The parking garage on Market and San Pedro streets will also be reconfigured to eliminate car access on the San Pedro side.
Councilmembers Omar Torres, Dev Davis and Bien Doan, along with Mayor Matt Mahan and Vice Mayor Rosemary Kamei, support the redesign. But they want the city to explore a phased construction approach so businesses aren’t as affected by the project.
“(I want to make sure) there’s nothing that our small businesses along that corridor would like to do that will be blocked on us going through this process,” Mahan said at the meeting. “This is one of the most successful things we have seen come out of the pandemic… this space in particular has just been so vibrant and beloved by residents.”

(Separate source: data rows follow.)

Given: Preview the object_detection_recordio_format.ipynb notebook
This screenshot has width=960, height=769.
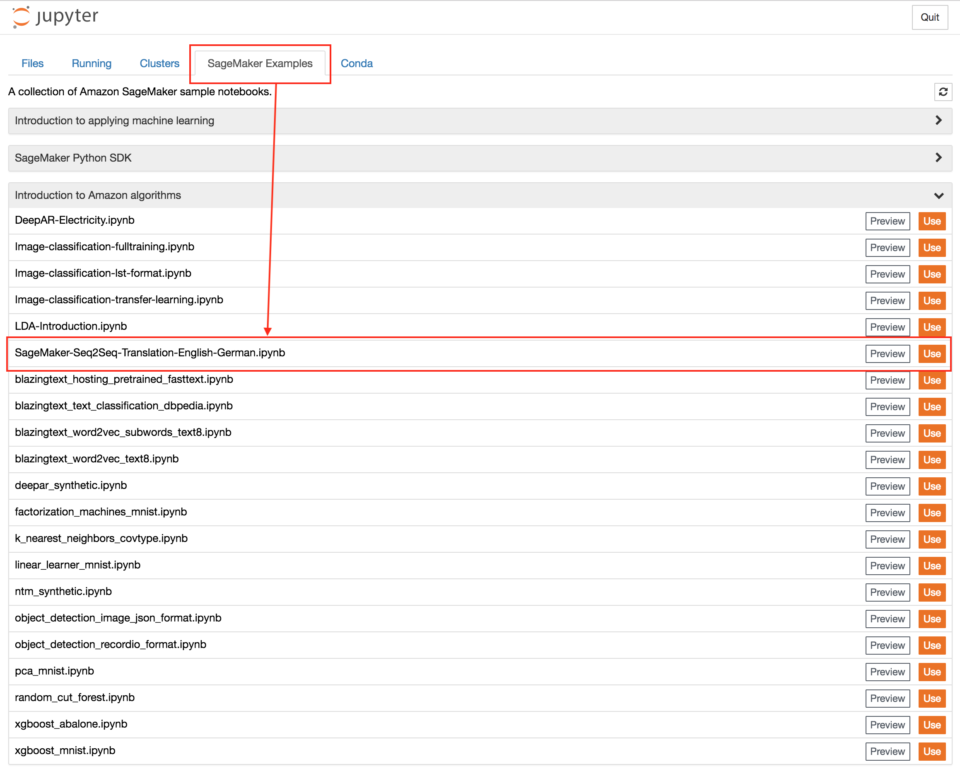Looking at the screenshot, I should [887, 645].
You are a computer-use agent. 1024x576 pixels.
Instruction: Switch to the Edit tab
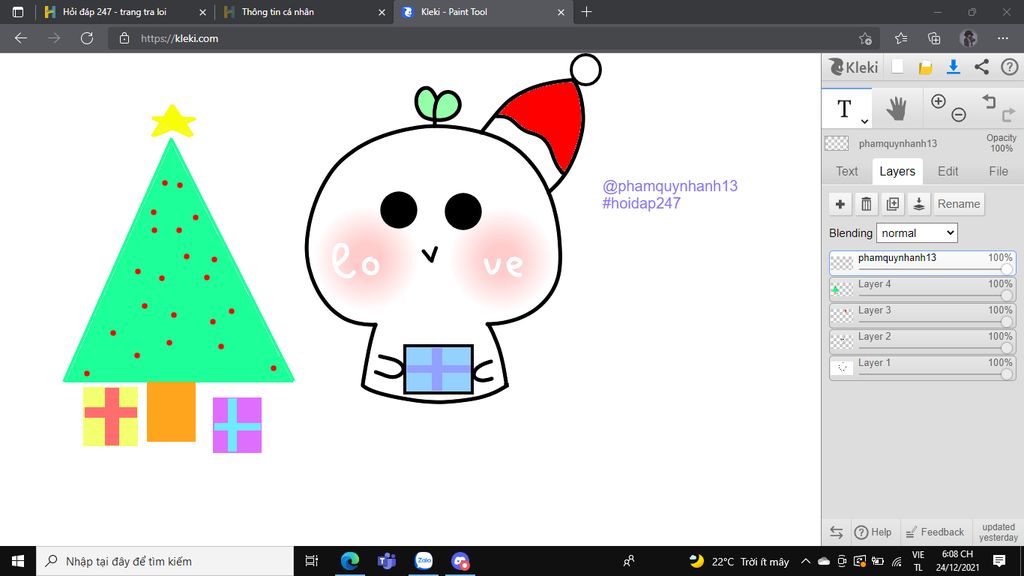[948, 171]
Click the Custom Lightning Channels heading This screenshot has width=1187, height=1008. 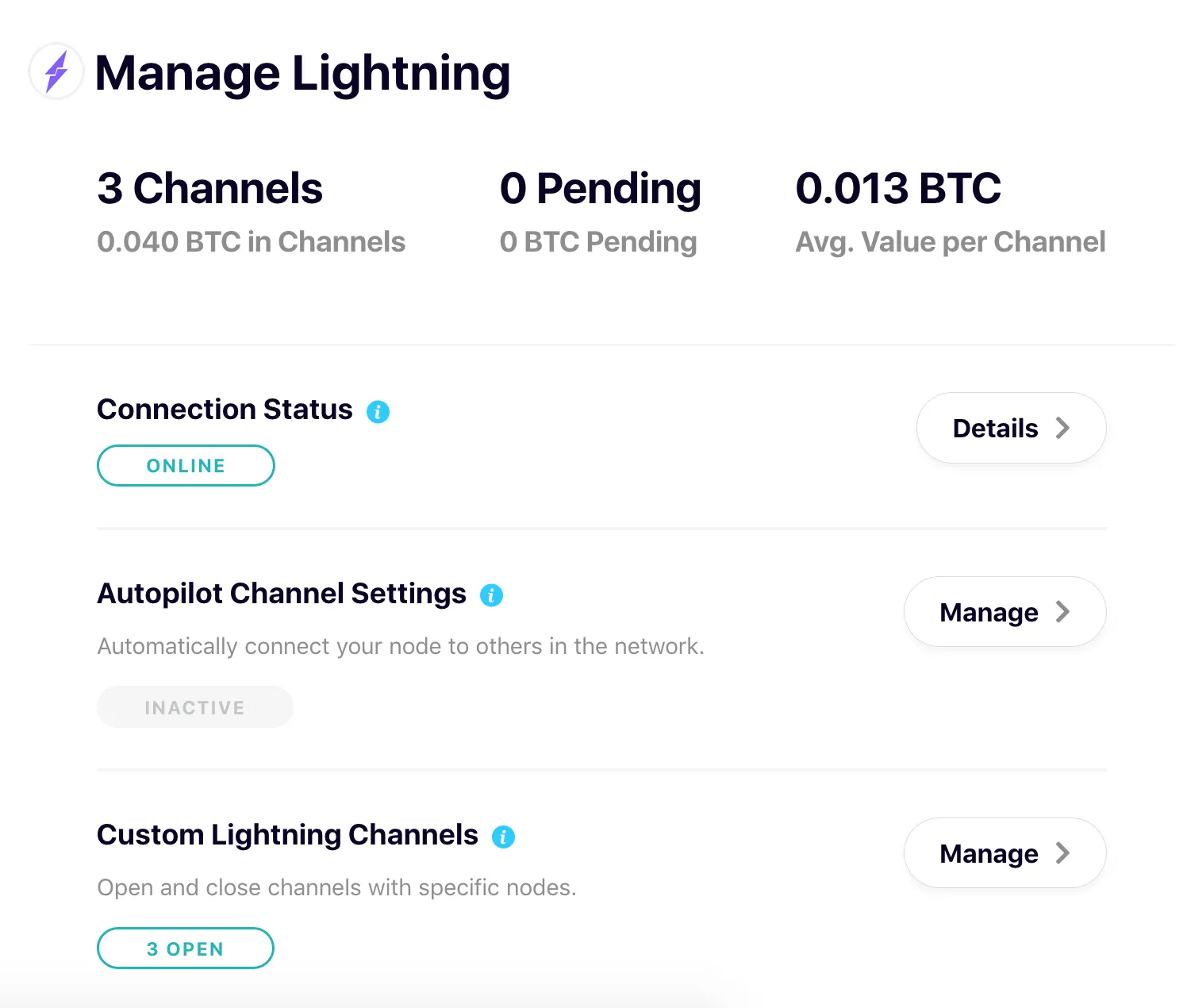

City leaders suggested painting the streets, creating a mural or possibly even AI art to make the block more colorful and vibrant. They also want to explore possible grants to support construction, since the cost of nearly $10 million will be a burden on the city’s general fund. However, the money will not be coming from this upcoming budget. City staff currently doesn’t know where the $10 million will come from.
“(We are) seeking private sources, potentially going for a federal or a state earmark,” said Blage Zelalich, deputy director of economic development. “We have not definitively identified the sources, but we do have a few ideas.”
The city will absorb most of the construction costs, but businesses will be required to pay for additional permits to help make San Pedro an outdoor pedestrian mall instead of a city street. One such fee is a $532 sidewalk seating permit to utilize new outdoor seating space, which includes an initial application fee for the permit, plus time and material fees for subsequent review and inspection.
Musterer said he doesn’t mind the additional fees so long as the vision comes to life because it will be a win for businesses and residents alike.
“It helps downtown San Jose compete with Santana Row and some of the malls, and just other areas that are a little bit more vibrant,” Musterer said. “We’re able to now build that in the heart of downtown San Jose.”